As promised, here’s the first notes from the Radio 3 interview of Edmund de Waal (EdW) by John Tusa (JT) at the weekend. It was a fascinating discussion and I want to get the key comments recorded here.

On the experiences that influenced him during childhood:

EdW: There was the interest of living next to cathedrals, it was a clerical family and so we lived next to some very, very good Gothic cathedrals and I think some of my early experiences of wandering through buildings and feeling different kinds of spaces were very, very important. I do remember being startled by how beautiful and interesting and odd a lot of the spaces in those cathedrals were. Those are some of my very earliest memories, so perhaps that something that fed into my feeling for objects.

JT: The spaces rather than the shapes?

EdW: Absolutely. The way in which you move, for instance in Canterbury cathedral … from very high spaces into the crypt, you descend into spaces or get trapped in spaces and then come out again into completely different volumes and that sense of how spaces can change atmosphere and spaces can change your emotions seemed to me something that was very interesting. I suppose that is something that does connect to pots quite directly.

On the subject of his early teacher and repetition:

JT: Why did he think that making 250 honey pots taught you anything?

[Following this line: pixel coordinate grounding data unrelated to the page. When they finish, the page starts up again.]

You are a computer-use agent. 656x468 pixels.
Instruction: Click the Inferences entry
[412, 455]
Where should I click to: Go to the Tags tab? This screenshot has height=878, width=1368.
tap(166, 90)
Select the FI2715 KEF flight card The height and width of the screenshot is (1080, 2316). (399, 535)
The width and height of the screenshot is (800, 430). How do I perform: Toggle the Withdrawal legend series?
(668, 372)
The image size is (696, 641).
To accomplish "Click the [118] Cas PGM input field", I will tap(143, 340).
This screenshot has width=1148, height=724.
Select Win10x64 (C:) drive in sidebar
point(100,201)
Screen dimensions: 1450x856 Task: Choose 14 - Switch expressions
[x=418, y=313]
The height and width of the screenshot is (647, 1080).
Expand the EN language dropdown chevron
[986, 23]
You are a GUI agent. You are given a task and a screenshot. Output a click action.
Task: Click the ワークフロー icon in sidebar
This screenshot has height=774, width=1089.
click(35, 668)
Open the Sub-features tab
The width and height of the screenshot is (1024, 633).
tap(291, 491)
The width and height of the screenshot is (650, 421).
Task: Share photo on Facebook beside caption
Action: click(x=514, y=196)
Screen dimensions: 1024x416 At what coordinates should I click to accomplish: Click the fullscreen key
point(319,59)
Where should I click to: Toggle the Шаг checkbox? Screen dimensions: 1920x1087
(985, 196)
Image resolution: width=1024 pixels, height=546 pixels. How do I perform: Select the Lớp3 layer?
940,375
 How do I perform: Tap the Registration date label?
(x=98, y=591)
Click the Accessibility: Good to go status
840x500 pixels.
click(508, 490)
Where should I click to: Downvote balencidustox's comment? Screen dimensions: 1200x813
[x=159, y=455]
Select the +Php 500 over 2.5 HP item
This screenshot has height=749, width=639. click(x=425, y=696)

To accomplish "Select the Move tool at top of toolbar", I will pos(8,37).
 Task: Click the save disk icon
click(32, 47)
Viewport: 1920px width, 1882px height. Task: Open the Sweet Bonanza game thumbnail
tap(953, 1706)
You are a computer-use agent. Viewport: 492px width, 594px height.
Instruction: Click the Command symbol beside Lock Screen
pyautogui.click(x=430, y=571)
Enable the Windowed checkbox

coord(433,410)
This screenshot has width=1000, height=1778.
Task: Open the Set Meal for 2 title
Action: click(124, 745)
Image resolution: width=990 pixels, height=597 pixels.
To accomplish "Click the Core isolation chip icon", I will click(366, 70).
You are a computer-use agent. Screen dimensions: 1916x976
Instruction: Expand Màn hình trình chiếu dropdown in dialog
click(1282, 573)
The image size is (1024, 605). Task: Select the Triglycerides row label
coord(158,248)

EdW: Because there’s a very basic level of skill that is only acquired through repetition. It’s one of those truisms that’s very difficult to get round in ceramics because people make it into a moral law, but it seems self evident to me that the more objects you make of the same size, the same shape, the more attuned you get to slight differences. Your eye and your hand become more carefully attuned to difference.

On using porcelain; it’s unpredictable nature and the cultural baggage that can be embodied in a material:

JT: Give me a thumbnail difference of what working in porcelain is and what working in earthenware or stoneware is.

EdW: It’s a very plastic material, but it’s a very treacherous material, you have to work very quickly and decisively. It’s a very seductive material as well, very smooth and very beautiful; but the interesting thing is, when you fire it you can’t completely control the results. When you fire it to the temparatures I’m firing my porcelain to, it bends and warps and moves around. So you can’t make a perfect porcelain pot, or I can’t make a perfect porcelain pot. So what you’re dealing with is a material which is susceptible to gesture, how you handle it, to your movements around it …

Porcelain, for me, had all those somatic bodily experiences of being able to move the clay around in a new way. But also, porcelain is part of the great matrix of how culture has happened; it’s the silk road, it’s how pots have moved from the East to the West, it’s full of lots of different historical references.